Read the records below and report each line in which "showing" occurs.

== Data

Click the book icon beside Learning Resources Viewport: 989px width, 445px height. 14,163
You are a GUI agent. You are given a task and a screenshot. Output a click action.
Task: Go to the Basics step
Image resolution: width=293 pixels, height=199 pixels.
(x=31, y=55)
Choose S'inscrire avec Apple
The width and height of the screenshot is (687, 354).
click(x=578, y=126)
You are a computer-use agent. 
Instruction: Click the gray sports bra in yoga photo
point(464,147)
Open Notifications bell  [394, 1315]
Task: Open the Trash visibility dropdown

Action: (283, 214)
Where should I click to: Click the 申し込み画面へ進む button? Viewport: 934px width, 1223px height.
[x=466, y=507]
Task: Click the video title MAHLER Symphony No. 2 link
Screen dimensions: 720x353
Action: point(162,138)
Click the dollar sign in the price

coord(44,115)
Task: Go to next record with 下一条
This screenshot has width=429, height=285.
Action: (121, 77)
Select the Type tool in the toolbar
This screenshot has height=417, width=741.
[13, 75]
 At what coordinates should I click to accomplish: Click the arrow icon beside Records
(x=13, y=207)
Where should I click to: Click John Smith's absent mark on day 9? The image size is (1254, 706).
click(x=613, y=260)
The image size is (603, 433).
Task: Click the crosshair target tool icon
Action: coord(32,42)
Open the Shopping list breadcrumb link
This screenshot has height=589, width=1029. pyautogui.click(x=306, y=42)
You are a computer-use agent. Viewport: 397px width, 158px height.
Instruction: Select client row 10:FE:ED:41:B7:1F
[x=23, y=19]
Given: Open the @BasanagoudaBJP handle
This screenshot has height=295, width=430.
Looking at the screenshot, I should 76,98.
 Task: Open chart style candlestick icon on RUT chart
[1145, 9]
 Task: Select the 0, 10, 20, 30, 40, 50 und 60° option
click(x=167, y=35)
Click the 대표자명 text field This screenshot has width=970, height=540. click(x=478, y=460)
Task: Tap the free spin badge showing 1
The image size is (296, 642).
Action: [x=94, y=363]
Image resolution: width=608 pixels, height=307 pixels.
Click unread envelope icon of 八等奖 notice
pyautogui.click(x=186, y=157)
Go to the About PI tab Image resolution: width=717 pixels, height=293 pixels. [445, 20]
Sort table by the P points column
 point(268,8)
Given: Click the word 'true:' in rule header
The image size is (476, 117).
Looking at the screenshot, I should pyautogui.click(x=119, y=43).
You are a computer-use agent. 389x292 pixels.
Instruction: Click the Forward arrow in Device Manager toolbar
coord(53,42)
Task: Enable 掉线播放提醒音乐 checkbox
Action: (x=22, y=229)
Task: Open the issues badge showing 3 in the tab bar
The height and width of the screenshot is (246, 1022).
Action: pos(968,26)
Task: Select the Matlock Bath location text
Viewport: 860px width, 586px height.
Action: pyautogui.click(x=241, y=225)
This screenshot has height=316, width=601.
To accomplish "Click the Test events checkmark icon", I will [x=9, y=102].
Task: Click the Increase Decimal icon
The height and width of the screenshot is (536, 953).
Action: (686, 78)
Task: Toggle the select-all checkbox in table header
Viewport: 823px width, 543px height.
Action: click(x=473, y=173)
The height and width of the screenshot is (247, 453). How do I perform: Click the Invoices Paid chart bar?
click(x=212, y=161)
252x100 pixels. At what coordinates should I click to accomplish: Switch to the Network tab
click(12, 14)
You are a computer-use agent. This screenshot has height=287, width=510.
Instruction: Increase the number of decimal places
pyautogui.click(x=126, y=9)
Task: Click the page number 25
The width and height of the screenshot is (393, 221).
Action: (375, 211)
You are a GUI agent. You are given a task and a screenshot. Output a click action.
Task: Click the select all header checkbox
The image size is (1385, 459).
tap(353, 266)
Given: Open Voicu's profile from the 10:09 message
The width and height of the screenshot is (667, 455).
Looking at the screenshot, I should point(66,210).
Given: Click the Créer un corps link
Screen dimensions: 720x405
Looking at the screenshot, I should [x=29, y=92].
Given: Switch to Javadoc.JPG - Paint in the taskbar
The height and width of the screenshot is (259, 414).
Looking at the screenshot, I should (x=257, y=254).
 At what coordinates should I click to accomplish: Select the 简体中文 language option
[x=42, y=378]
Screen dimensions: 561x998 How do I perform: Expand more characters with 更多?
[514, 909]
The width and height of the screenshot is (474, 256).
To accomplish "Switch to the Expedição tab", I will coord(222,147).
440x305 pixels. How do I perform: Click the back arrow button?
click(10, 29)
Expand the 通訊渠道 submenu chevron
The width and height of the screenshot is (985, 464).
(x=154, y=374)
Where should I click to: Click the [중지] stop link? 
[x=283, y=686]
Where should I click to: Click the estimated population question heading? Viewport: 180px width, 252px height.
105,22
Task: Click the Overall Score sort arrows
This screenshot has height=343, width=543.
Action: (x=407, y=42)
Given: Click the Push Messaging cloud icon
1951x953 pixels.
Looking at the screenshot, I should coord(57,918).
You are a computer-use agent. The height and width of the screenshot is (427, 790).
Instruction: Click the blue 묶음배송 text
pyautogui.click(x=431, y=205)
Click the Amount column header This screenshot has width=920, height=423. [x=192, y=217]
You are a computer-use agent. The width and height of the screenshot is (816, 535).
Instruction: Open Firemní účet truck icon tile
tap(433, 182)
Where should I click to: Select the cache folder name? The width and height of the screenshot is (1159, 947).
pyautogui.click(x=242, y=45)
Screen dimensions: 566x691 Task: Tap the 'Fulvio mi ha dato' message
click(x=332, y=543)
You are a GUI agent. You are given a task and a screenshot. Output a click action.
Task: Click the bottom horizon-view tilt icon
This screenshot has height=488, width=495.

====

# Worked solution
Task: Tap the free spin badge showing 1
Task: Open the issues badge showing 3 in the tab bar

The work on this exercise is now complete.